George Leef’s latest Forbes column documents a setback for Oklahomans’ efforts to reform civil-asset forfeiture laws.
Last year, State Senator Kyle Loveless introduced a sweeping civil asset forfeiture reform bill. But instead of racing through the legislature as happened in New Mexico, it is stuck in a committee chaired by a legislator who wants to curry favor with the interest groups that are happy with the status quo—the law enforcement community.
The chairman of the Judiciary Committee, Senator Anthony Sykes, has declined to hold hearings on Senator Loveless’ bill. Sykes is quoted in this story as saying, “I have many issues to consider and I’m a person who doesn’t hear a lot of bills.” Senator Loveless wasn’t buying that. He responded, “Look at the bills he heard in committee. A handful of them died or were defeated on the Senate floor. As prominent as this bill was, you would have thought it would at least have seen the light of day in committee.”
The writer of the story has no doubt hit the truth about the reason why the reform bill is stuck in committee: “Capitol insiders told Red Dirt Report that Sykes refused to hear the civil asset forfeiture bill because he wants to befriend law enforcement officials and collect their support for a run at the state’s Attorney General position in 2018.”
Now that is a believable explanation – pure politics.
In Oklahoma, the case for reforming (or even eliminating) civil asset forfeiture is just as strong as in other states. It has been badly abused by officials.

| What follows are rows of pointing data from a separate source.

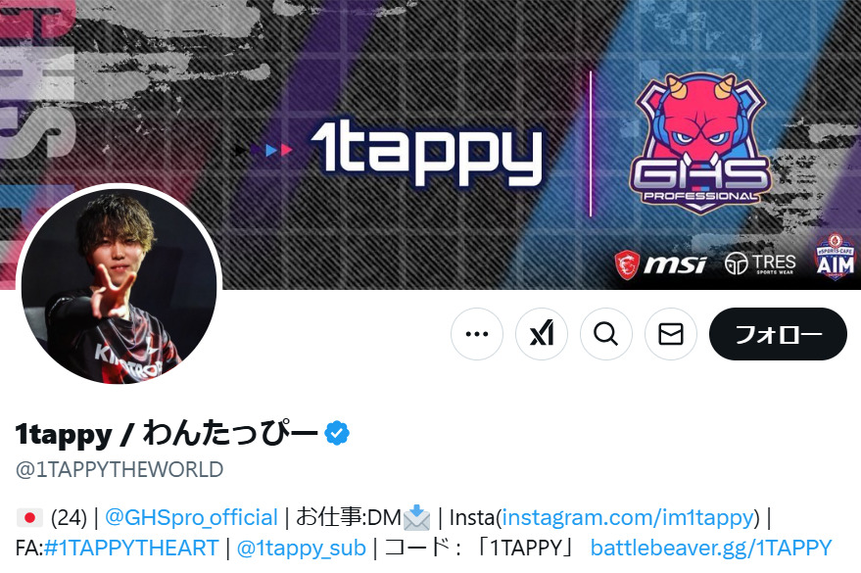This screenshot has width=861, height=573.
Task: Click the display name 1tappy / わんたっぴー
Action: pos(167,434)
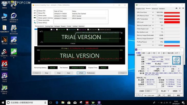Uncheck the Stress CPU checkbox
Image resolution: width=187 pixels, height=105 pixels.
pos(37,11)
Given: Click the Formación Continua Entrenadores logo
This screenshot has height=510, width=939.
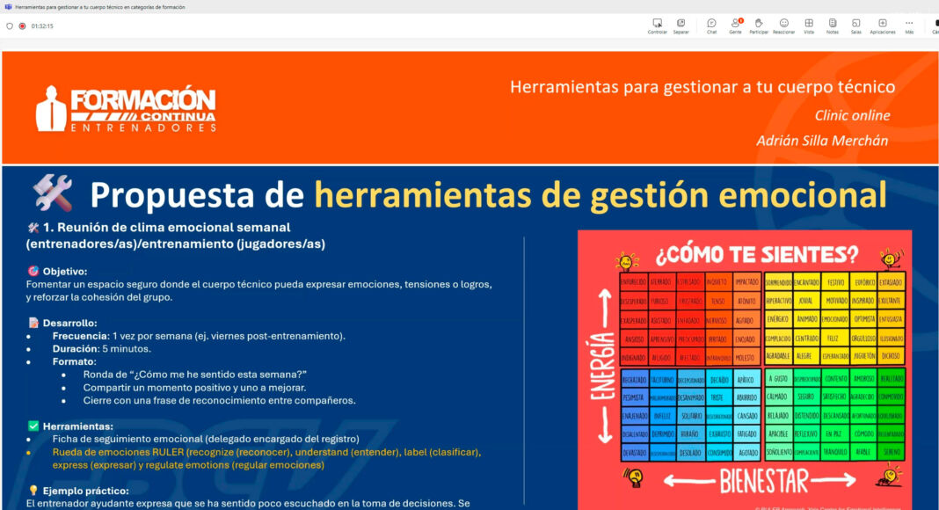Looking at the screenshot, I should point(126,108).
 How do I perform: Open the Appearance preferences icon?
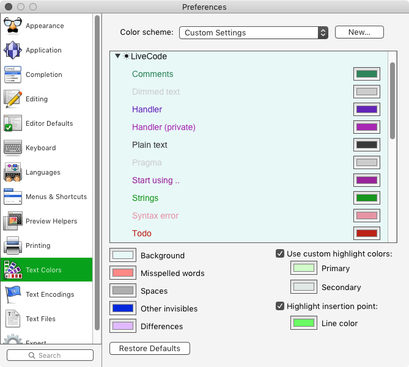click(x=13, y=26)
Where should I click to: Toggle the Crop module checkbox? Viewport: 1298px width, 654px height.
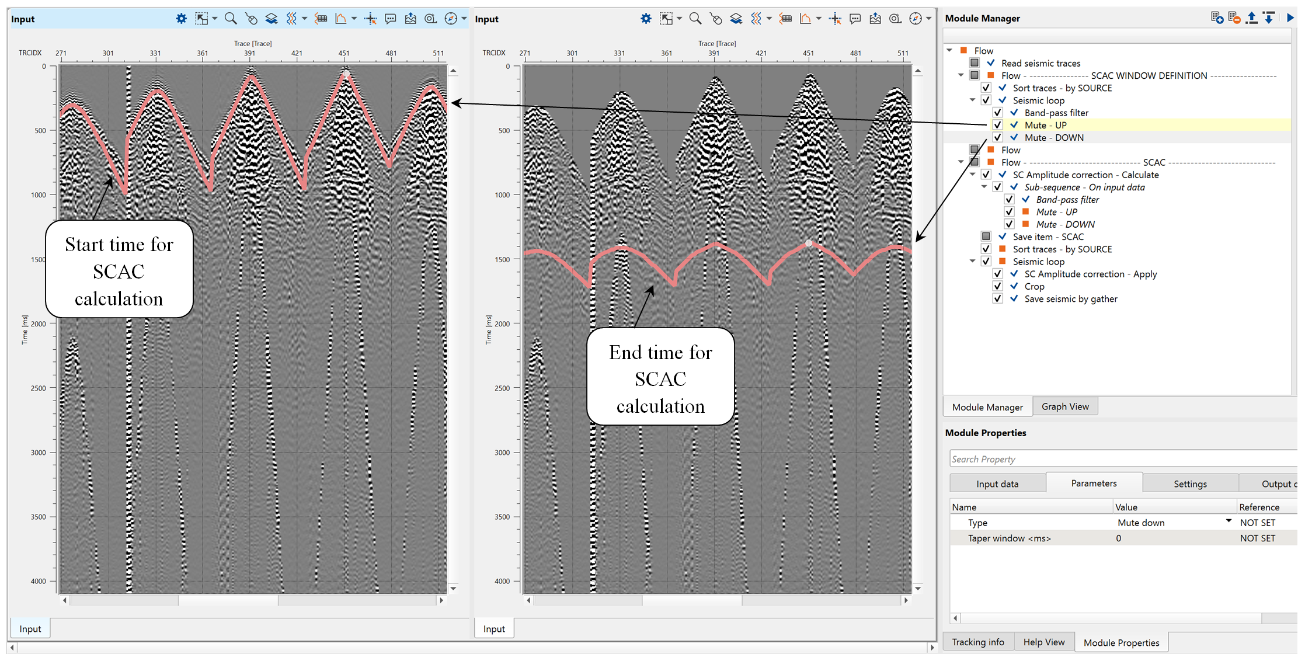click(997, 286)
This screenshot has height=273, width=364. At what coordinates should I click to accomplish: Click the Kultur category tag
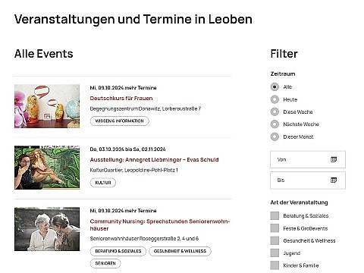coord(103,183)
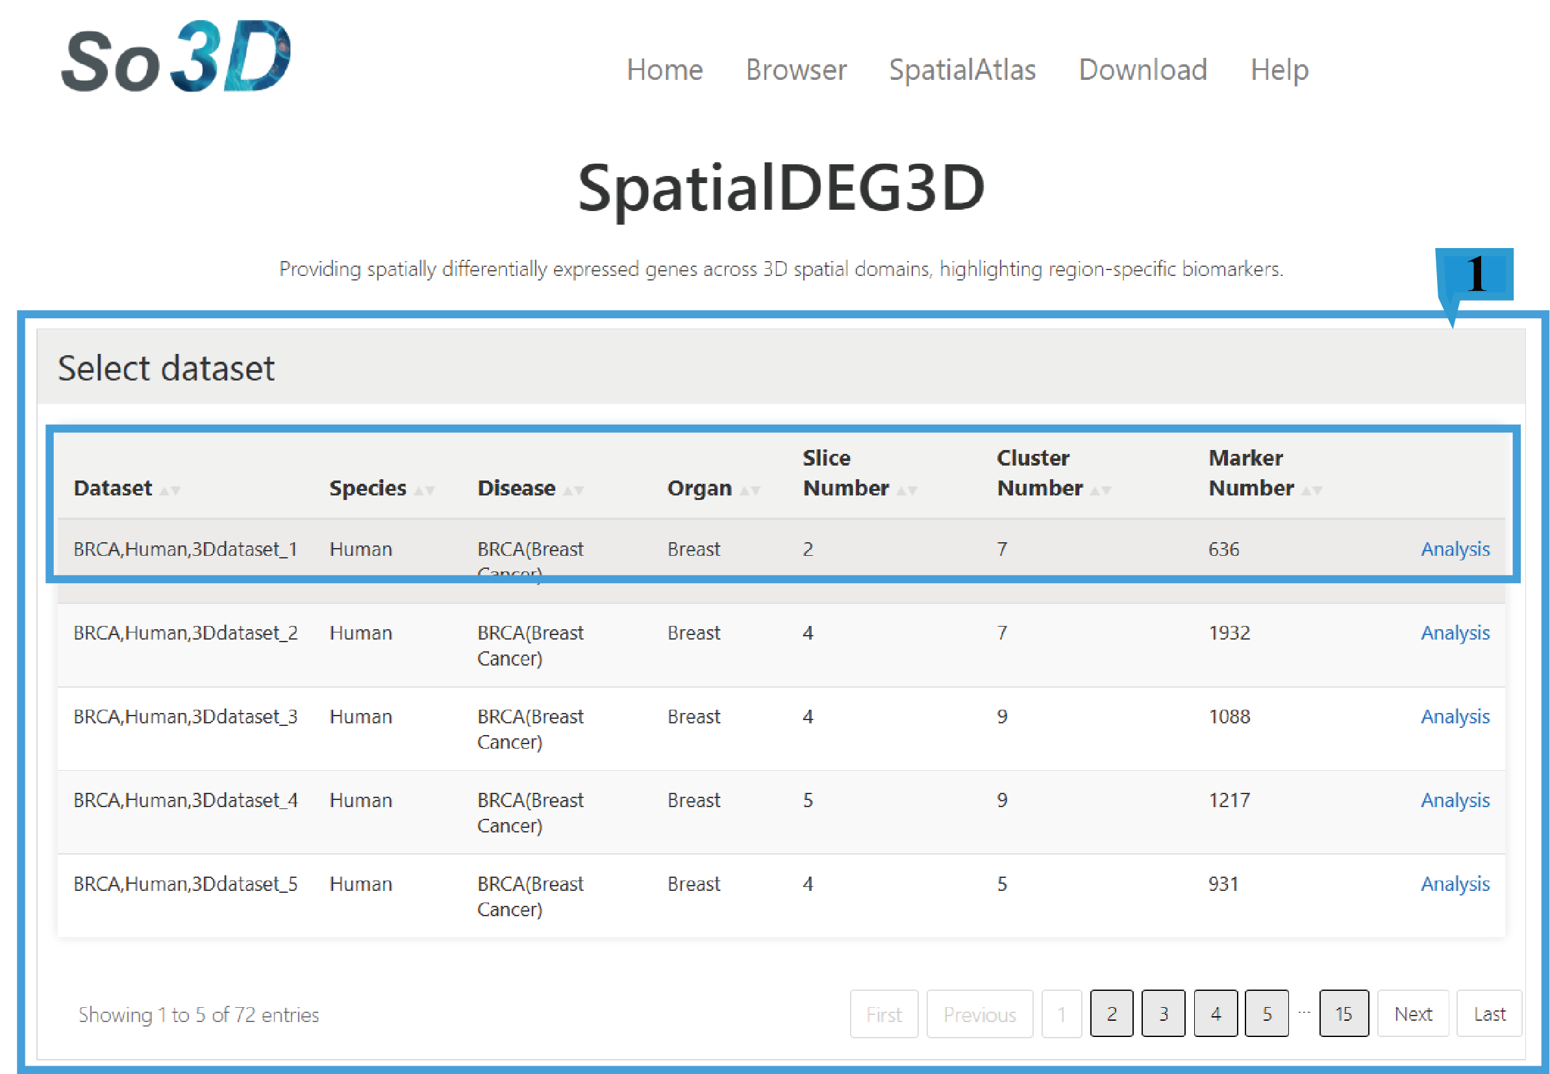Sort table by Marker Number arrows
Screen dimensions: 1550x1074
click(1312, 490)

As Trent England, vice president for strategic initiatives at the Oklahoma Council of Public Affairs writes in this piece, “Some Oklahoma district attorneys routinely take cash and other property without even charging anyone with a crime…. Seized funds have been spent to pay an assistant district attorney’s student loans and another assistant district attorney lived rent free in a seized home for five years.”
It is little wonder that, as a result of such revelations, a solid 70 percent of Oklahomans support reforming the state’s civil asset forfeiture law according opinion polling.